(Stored data)
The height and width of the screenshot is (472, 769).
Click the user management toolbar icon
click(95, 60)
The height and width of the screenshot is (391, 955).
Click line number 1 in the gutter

# PROBLEM TO SOLVE
Look through the records and copy down every line that holds "height".

# RESULT FOR THIS EXERCISE
The height and width of the screenshot is (472, 769).
The height and width of the screenshot is (391, 955).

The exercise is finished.